> _Short task_: Give every line in the records from the line with "Open Journal of" up to and including the line with "Action: coord(225,254)" as a JSON list of strings, one string per line. Skip any blank lines.

+++ Task inputs

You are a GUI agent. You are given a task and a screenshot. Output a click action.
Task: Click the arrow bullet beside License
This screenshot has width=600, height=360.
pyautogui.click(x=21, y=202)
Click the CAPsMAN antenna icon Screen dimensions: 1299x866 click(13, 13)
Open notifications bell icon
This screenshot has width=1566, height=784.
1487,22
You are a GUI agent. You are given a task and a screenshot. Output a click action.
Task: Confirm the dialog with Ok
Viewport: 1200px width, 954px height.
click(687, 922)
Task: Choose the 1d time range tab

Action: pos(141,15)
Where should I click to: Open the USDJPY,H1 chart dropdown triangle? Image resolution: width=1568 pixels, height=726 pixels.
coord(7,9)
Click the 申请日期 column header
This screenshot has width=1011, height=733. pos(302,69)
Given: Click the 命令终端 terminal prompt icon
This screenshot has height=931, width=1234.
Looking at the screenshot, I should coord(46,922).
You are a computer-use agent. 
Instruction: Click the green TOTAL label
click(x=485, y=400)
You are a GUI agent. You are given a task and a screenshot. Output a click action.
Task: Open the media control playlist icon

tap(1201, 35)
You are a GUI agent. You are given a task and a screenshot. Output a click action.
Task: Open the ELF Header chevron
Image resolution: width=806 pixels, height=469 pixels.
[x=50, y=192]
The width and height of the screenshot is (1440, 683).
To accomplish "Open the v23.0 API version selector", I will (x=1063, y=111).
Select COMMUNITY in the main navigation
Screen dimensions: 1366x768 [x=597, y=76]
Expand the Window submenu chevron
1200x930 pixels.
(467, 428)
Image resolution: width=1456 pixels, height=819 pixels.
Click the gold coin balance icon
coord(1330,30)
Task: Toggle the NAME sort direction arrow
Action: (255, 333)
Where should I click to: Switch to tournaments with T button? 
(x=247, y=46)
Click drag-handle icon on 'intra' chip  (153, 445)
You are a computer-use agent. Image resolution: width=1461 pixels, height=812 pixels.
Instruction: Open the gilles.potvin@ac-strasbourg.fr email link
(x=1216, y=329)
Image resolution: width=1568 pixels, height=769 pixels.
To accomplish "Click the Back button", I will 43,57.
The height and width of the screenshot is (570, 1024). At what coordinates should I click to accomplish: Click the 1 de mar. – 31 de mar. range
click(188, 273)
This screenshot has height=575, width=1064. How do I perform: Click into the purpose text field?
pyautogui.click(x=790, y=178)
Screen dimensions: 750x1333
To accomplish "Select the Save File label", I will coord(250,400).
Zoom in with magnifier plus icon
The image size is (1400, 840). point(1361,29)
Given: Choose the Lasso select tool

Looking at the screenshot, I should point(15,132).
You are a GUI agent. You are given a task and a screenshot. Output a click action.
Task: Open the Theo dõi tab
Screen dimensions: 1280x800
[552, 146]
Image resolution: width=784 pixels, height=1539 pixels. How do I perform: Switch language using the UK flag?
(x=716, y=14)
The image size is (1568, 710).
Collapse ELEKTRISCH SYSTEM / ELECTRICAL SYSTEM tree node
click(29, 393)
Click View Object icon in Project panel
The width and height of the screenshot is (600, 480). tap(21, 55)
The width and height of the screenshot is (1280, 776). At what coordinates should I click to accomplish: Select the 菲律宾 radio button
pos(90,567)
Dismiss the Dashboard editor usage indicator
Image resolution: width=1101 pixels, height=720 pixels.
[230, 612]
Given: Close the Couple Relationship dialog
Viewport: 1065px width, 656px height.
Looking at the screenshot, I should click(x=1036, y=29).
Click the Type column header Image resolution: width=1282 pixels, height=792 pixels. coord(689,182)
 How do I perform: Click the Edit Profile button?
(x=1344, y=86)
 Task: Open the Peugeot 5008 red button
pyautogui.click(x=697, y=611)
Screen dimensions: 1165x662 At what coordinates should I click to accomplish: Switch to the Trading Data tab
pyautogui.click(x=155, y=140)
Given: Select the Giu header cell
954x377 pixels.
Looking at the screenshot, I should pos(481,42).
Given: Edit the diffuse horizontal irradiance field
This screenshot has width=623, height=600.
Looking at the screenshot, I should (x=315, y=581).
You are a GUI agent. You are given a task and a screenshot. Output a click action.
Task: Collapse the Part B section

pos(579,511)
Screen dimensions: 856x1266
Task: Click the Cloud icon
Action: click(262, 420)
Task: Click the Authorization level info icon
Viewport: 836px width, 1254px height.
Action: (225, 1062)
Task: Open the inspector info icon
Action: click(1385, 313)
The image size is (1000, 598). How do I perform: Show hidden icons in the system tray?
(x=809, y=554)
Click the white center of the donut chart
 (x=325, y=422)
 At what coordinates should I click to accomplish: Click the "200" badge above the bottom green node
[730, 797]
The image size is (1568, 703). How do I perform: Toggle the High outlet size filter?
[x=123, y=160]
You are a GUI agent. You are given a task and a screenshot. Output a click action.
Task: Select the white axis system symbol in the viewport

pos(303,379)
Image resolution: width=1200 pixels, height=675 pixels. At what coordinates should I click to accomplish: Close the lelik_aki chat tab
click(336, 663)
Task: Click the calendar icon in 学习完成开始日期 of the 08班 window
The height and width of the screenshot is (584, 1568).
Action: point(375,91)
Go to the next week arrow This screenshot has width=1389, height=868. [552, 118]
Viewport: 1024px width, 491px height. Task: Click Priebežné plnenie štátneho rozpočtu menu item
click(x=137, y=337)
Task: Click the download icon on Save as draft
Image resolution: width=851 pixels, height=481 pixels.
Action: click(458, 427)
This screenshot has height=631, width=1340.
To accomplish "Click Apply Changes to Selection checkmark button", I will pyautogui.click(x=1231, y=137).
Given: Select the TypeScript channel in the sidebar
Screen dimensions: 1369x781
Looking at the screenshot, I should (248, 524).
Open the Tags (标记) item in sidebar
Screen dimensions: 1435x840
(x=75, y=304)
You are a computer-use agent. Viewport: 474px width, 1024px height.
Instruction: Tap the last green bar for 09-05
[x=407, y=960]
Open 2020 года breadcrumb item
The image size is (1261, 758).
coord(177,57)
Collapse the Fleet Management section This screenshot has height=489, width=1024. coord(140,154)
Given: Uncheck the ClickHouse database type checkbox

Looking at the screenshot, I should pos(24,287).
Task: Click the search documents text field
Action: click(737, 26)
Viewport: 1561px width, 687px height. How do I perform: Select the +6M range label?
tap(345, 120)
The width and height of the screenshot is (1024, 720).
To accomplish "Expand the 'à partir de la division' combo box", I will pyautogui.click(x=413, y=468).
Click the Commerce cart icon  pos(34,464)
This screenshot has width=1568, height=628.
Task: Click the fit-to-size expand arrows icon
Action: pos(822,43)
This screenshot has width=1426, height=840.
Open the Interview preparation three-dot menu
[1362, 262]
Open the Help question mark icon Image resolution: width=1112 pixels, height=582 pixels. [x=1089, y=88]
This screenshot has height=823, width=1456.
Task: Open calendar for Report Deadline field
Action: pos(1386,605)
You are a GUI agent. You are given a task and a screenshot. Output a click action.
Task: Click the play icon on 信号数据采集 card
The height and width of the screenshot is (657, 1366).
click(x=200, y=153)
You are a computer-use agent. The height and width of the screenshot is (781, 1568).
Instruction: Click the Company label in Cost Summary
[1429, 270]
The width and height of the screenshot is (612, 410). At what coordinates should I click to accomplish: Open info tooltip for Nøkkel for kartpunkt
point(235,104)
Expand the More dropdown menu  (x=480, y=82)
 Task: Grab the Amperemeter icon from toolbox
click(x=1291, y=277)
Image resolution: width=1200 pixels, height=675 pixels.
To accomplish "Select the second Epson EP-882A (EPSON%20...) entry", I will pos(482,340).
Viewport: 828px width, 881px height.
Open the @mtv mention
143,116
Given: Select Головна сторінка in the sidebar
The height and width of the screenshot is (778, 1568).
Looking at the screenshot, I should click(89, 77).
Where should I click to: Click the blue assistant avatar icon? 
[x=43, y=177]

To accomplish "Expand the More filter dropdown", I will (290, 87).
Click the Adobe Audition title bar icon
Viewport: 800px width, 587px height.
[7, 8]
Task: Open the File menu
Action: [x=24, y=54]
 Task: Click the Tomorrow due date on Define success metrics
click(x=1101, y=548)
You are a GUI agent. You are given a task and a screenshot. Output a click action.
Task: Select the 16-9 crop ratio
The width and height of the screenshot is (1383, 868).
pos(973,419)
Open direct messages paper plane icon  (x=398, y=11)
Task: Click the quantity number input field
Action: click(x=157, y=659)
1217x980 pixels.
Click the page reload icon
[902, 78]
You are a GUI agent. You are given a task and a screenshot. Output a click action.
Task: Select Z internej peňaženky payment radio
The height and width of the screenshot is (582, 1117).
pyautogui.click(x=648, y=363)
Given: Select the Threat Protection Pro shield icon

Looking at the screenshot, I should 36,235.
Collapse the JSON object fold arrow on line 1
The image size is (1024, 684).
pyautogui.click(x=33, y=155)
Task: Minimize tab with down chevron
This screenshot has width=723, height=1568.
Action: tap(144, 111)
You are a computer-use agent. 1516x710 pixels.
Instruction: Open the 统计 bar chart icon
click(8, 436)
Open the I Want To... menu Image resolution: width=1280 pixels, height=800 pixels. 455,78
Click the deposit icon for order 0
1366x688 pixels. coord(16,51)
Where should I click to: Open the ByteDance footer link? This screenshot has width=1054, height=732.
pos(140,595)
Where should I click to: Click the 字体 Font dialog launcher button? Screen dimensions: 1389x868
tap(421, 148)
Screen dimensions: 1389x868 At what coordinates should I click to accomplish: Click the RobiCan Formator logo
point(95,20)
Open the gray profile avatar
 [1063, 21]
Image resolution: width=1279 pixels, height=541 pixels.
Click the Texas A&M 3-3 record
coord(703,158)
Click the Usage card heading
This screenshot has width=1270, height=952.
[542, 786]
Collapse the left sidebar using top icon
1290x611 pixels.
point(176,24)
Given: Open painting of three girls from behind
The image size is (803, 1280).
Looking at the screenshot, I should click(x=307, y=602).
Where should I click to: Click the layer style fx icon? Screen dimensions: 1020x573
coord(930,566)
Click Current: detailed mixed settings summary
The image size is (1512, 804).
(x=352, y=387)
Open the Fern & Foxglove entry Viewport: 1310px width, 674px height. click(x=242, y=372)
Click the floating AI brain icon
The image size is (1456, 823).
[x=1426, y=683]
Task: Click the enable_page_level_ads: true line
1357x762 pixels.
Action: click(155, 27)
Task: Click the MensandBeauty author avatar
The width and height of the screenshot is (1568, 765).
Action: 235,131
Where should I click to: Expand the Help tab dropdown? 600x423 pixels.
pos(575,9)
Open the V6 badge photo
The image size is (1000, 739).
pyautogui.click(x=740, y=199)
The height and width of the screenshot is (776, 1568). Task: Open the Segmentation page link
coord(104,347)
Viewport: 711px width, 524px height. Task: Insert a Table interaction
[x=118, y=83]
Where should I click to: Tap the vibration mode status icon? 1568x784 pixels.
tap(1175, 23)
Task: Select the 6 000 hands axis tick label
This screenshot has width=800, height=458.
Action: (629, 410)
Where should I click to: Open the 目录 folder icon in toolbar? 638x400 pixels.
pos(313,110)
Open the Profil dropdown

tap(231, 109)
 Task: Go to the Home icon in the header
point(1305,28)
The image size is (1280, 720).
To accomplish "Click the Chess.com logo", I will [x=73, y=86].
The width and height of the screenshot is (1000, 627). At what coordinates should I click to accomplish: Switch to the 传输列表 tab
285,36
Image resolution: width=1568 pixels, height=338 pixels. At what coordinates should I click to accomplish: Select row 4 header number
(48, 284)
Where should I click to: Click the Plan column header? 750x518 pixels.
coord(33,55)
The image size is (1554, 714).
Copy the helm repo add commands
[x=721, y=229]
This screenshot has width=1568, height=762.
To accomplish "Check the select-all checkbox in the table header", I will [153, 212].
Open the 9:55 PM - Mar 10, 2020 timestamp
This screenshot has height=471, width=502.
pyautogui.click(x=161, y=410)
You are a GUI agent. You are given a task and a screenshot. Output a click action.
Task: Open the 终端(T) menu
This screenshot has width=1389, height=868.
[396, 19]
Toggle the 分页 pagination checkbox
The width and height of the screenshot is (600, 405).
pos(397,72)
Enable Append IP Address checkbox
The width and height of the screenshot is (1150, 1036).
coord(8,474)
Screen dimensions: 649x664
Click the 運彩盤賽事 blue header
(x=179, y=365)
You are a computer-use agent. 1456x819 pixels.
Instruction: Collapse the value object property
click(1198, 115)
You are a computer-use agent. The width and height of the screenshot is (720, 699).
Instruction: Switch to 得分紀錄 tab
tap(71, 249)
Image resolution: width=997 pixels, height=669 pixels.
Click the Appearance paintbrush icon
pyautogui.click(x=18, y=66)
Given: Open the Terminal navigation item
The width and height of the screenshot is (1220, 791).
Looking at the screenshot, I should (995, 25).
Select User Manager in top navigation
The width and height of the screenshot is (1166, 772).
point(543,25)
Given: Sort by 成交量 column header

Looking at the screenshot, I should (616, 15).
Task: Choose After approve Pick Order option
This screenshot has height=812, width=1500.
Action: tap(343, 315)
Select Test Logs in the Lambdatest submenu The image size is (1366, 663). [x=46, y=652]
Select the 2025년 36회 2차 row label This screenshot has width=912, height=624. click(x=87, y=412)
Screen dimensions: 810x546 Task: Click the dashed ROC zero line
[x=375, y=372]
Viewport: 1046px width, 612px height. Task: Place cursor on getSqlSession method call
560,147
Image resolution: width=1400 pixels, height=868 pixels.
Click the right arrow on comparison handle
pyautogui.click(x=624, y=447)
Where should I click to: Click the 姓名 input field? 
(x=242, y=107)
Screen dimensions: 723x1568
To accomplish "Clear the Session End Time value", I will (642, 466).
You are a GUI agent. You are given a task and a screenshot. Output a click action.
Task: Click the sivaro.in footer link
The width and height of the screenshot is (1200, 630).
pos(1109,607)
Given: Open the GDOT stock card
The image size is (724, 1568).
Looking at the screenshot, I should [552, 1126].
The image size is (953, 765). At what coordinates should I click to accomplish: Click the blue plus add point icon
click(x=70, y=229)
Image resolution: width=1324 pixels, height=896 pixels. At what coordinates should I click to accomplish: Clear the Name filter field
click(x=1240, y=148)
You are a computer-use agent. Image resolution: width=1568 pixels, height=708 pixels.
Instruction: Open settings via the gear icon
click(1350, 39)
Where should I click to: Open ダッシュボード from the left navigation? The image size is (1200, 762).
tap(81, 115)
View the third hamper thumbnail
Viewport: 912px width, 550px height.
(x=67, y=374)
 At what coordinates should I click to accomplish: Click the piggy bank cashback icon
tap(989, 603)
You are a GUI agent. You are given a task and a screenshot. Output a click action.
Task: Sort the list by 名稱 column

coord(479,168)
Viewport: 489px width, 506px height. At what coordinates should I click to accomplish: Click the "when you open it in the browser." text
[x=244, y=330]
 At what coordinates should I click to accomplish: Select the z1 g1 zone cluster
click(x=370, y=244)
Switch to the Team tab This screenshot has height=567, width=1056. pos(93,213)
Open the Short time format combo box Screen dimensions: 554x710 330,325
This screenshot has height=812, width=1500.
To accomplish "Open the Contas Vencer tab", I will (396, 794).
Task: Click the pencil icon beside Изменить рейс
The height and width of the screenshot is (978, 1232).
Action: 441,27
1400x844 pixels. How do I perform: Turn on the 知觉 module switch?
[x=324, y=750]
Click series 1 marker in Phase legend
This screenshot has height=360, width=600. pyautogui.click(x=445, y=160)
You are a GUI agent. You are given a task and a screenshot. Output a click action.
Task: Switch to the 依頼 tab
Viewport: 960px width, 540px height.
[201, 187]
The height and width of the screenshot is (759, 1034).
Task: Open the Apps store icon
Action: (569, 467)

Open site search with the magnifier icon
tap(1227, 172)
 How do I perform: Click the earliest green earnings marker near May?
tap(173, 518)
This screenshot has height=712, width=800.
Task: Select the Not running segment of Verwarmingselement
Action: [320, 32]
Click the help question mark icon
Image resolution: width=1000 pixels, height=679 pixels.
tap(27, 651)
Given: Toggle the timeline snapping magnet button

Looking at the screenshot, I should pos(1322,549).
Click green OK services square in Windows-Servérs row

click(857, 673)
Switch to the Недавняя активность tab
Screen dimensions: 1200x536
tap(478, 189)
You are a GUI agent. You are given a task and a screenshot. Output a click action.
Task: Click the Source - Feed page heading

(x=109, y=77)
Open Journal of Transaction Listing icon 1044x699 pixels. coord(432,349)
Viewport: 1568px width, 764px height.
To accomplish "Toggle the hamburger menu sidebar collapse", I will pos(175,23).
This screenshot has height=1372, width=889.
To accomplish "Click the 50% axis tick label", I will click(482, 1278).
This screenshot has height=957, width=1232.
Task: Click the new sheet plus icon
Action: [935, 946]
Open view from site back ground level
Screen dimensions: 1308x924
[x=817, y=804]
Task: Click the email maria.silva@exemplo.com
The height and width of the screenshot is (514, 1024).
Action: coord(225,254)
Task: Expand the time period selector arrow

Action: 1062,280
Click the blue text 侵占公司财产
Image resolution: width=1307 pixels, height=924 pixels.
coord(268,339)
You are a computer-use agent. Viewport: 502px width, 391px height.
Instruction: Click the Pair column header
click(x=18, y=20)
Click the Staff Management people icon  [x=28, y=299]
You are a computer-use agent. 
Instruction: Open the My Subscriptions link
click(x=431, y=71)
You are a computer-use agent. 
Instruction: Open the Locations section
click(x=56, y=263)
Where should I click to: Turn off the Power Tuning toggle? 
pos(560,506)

++++++

> _Answer to the problem_:
[
  "Open Journal of Transaction Listing icon 1044x699 pixels. coord(432,349)",
  "Viewport: 1568px width, 764px height.",
  "To accomplish \"Toggle the hamburger menu sidebar collapse\", I will pos(175,23).",
  "This screenshot has height=1372, width=889.",
  "To accomplish \"Click the 50% axis tick label\", I will click(482, 1278).",
  "This screenshot has height=957, width=1232.",
  "Task: Click the new sheet plus icon",
  "Action: [935, 946]",
  "Open view from site back ground level",
  "Screen dimensions: 1308x924",
  "[x=817, y=804]",
  "Task: Click the email maria.silva@exemplo.com",
  "The height and width of the screenshot is (514, 1024).",
  "Action: coord(225,254)"
]